Mağara putları (önyargı), her insanın kendi içinde yarattığı putlardır. Yaşadığımız çevre, aldığımız eğitim, hatta okuduğumuz kitaplardan yarattığımız iç benliğimizle doğayı anlamaya çalışırız. Bu benlik, yarattığımız putlar yüzünden bilgiyi süzgeçten geçirir ve eksik bir şekilde almamıza neden olur. Tecrübeli olduğumuzu düşündüğümüz bir konuda, yeni bir bilgiyi süzgeçten geçirip kabul etmeme ya da denememe buna bir örnektir. Sonuçta kaç yıllık tecrübeniz var değil mi?
Çarşı putları (iletişim eksikliği), kelimeleri doğru anlamlarında kullanmamamız bilgiyi eksik veya yanlış bir şekilde paylaşmamıza neden olmaktadır. Gerçek anlamını bilmeden kullandığımız o kadar çok kelime var ki, lütfen bunu gözlemleyin, oldukça şaşıracaksınız.
Örnek verelim “Tutku” kelimesinin anlamı; istenç ve yargıları aşan güçlü bir coşkudur. Bir konuda tutkulu olduğunuza inanıyorsanız, bu coşkunun yargıları aştığından emin olun.

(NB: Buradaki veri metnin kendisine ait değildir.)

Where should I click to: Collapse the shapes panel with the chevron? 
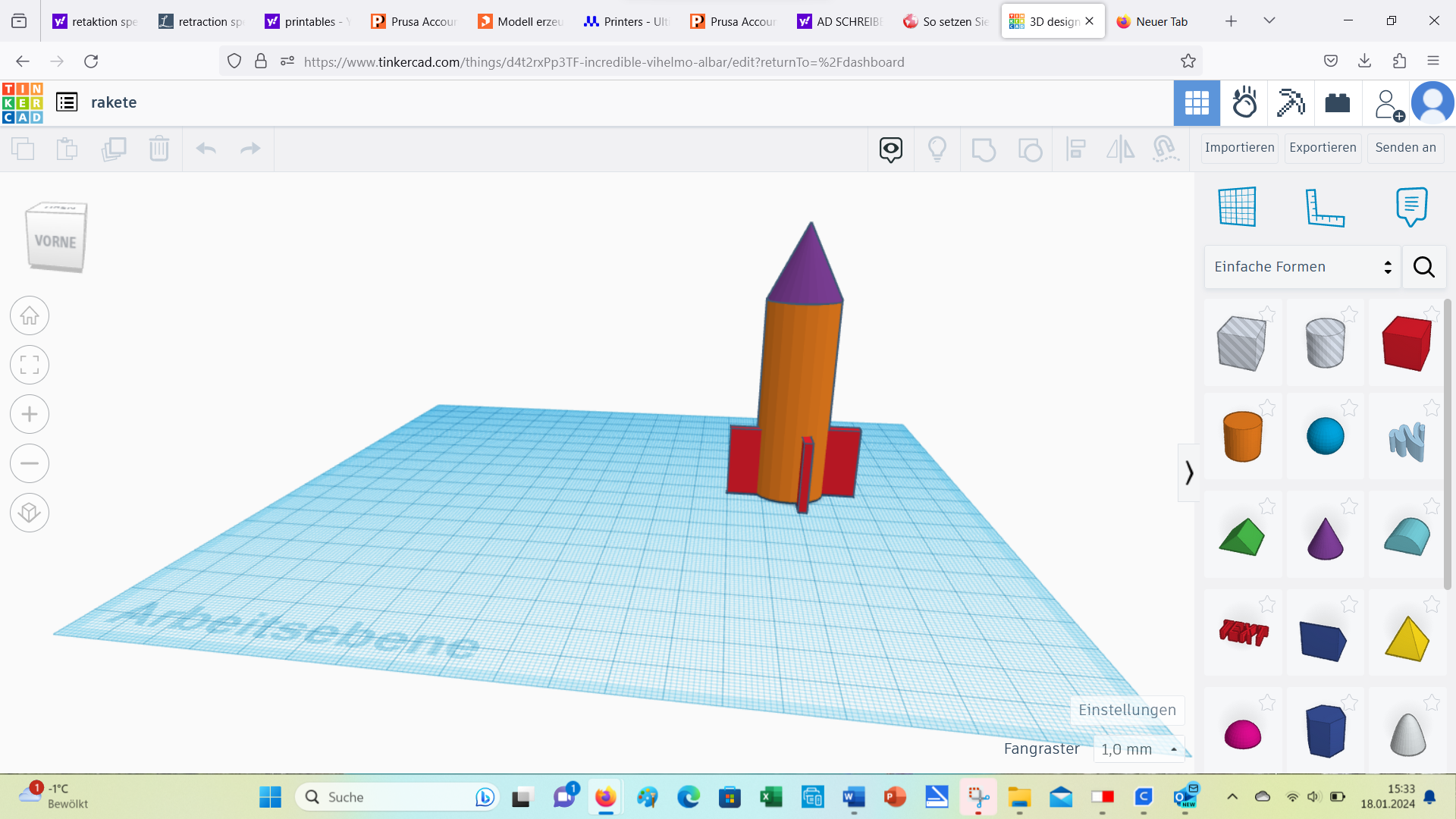pyautogui.click(x=1188, y=472)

Tiyatro putları (kanıksama, kabulleniş), “bu böyle gelmiş böyle gider”, “burada işler böyle yürür” gibi batıl inançlarımızla hayatımızda olan putlardır.
G.R Stephenson’ın 5 Maymun deneyi bu durumu iyi anlatıyor.
Bacon’ın Zihnin Putları’nı ilk okuduğumda aklıma verimsiz toplantılar, bitmeyen projeler, yaşadığımız iletişim problemleri gelmişti. Aslında bu putları anladığında insan hayatı sorgulamalı diye düşünüyorum. Problem çözme teknikleri, etkin iletişim yöntemleri, toplantı yönetimi gibi birçok teknik ve aracı Google’ da dahi bulabiliriz.
Teknikler, araçlar tabi ki çok önemli, gerekli ve hayatımızı kolaylaştırır. Ancak işimizi zorlaştıranın kök nedene indiğimizde maalesef bizler olduğunu görürüz. İnsanoğlunun benmerkezciliği, önyargısı, iletişim eksiliği ve içinde bulunduğu durumu körü körüne kabullenmesi ve kanıksaması nedeni ile işletmelerde problemlerin tespit edilmesi, kaynağına inilmesi ve kalıcı çözümler üretilmesi zorlaşır.
Algıladığımız ve duyumsadığımız her şey bilgidir. Putlarımızı bir kenara atabildiğimiz vakit gerçek bilgiyi, asıl olanı görebiliriz. Böyle bir arınma sonucunda eleştiri, geri bildirim, işbirliği, takım çalışması daha anlamlı ve vazgeçilmez olacaktır. Arınan bireyler gelişen bir organizasyona dönüşecektir.